The Public Utilities Board's (PUB) usage of the word "ponding" to describe several incidents of flooding at Liat Towers was inappropriate, said Minister of Environment and Water Resources Dr. Vivian Balakrishnan on Monday.
Speaking in Parliament, the Minister said: “As far as I am concerned, PUB should not have used the word ‘ponding’. I call a spade a spade. A flood is a flood.”
“As long as there's water accumulating somewhere where it's not supposed to be, as long as it has implications on human safety, business operations, that is a flood, and it is a problem that needs to be solved,” he said.
On 23 December 2011, heavy rains caused flooding in various parts of Orchard Road, including the open area in front of Liat Towers. The underpass between Lucky Plaza and Ngee Ann City and the basement of Lucky Plaza were similarly affected.

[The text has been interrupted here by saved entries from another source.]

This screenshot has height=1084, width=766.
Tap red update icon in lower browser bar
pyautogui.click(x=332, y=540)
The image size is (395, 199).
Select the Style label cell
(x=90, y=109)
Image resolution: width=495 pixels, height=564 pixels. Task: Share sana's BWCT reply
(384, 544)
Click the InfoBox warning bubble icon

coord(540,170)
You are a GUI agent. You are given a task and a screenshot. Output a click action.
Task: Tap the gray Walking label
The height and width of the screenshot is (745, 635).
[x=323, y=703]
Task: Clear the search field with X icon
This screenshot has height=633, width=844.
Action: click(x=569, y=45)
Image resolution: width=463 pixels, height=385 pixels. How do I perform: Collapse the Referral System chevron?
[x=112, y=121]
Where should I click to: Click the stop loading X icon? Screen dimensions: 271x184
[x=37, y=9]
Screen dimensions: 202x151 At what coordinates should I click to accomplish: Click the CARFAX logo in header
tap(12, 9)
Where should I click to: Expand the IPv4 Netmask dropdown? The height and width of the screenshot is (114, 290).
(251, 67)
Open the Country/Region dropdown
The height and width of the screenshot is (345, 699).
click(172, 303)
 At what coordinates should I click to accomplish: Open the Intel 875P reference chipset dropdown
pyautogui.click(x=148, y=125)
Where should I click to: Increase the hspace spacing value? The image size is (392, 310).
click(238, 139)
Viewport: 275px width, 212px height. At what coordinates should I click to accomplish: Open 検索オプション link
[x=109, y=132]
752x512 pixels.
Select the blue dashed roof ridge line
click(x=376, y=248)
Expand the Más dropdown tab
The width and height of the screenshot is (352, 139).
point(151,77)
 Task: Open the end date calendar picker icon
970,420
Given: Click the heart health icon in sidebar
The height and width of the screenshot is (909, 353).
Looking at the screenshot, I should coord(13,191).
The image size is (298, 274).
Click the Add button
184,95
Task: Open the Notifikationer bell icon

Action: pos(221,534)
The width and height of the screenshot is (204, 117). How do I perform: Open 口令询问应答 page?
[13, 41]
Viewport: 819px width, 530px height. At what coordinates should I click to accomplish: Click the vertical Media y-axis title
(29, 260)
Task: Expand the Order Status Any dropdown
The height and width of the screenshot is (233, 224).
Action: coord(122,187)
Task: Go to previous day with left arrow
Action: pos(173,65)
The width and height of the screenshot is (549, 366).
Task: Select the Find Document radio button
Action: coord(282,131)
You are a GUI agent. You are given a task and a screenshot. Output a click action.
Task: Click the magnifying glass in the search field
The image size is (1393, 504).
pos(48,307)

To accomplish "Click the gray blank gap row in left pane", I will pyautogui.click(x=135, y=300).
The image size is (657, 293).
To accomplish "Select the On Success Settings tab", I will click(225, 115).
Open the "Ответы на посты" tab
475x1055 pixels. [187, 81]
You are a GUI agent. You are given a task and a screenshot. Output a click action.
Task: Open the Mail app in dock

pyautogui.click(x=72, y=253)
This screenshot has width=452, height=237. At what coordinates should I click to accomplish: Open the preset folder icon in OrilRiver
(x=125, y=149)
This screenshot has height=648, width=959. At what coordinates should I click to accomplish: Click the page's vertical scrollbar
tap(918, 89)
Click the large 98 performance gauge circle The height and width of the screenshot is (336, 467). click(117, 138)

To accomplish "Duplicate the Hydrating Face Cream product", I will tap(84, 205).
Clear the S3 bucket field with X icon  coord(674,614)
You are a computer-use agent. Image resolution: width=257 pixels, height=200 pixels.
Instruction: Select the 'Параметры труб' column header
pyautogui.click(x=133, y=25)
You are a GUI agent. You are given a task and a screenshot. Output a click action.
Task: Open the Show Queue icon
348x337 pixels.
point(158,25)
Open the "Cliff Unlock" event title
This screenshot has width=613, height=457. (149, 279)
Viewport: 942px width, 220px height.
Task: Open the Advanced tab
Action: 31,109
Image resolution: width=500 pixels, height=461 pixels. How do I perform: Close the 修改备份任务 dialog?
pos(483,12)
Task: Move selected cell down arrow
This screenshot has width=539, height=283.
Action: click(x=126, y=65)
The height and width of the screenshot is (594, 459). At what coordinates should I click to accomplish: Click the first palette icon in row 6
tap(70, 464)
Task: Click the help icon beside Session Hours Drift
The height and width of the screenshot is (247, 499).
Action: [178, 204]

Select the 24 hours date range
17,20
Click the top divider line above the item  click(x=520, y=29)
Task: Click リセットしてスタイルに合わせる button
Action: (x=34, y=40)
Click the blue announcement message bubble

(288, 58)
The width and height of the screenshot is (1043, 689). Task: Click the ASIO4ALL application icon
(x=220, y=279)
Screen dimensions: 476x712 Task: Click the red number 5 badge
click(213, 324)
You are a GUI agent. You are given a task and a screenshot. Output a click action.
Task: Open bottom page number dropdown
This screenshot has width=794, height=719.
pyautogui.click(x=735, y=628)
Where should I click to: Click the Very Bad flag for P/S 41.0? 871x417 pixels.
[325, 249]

In response to the incident, the PUB stated that “there was no flooding at Orchard Road”, but that water had “ponded” at Liat Towers and other low-lying locations.
Final-year student at the Nanyang Technological University, Xue Jianyue, agreed with the Minister, saying he “did the right thing”.
“It’s a real problem out there and the government has to be honest about it and not worry about public image,” said the 24-year-old. “I think Singaporeans are very realistic and pragmatic. If a problem is real they can take some inconvenience and wait for it to be solved.”
However, others feel that more should be done to alleviate the problem, instead of finding fault with the PUB’s word usage.
Said Jean Chia, 28, a teacher: “The issue should not be the choice of word the PUB used, but what is being done to solve the problem.”
Similarly, Xie Ying, 23, a data analyst, is more concerned about the measures taken to prevent another incident of flooding.
“People don’t care what word you use. They care more about what you do,” she said.
PUB is currently looking at more ways to increase the capacity of Stamford Canal, where excess water from Liat Towers is drained to.
According to the agency, the canal’s capacity would have to be increased by at least a third to minimize the risk of similar incidents.
It has invested $2 billion over the past 30 years to reduce the low-lying flood prone areas from 3200 hectares in the 1970s to today's 49 hectares.
Mr Balakrishnan observed in Parliament that increasing rainfall and urbanization are making flood prevention efforts more difficult. As such, greater collaboration between ministries is needed.
In June last year, 124mm rain fell over four hours in Orchard Road, causing the Tanglin area to be flooded by 100mm.
Last month, over three hours of rain caused water levels to rise as high as 153mm.
Liat Towers has since built a 60-cm brick wall lining the side and back of the building in the latest preventive measure to protect its properties and shops from future flooding.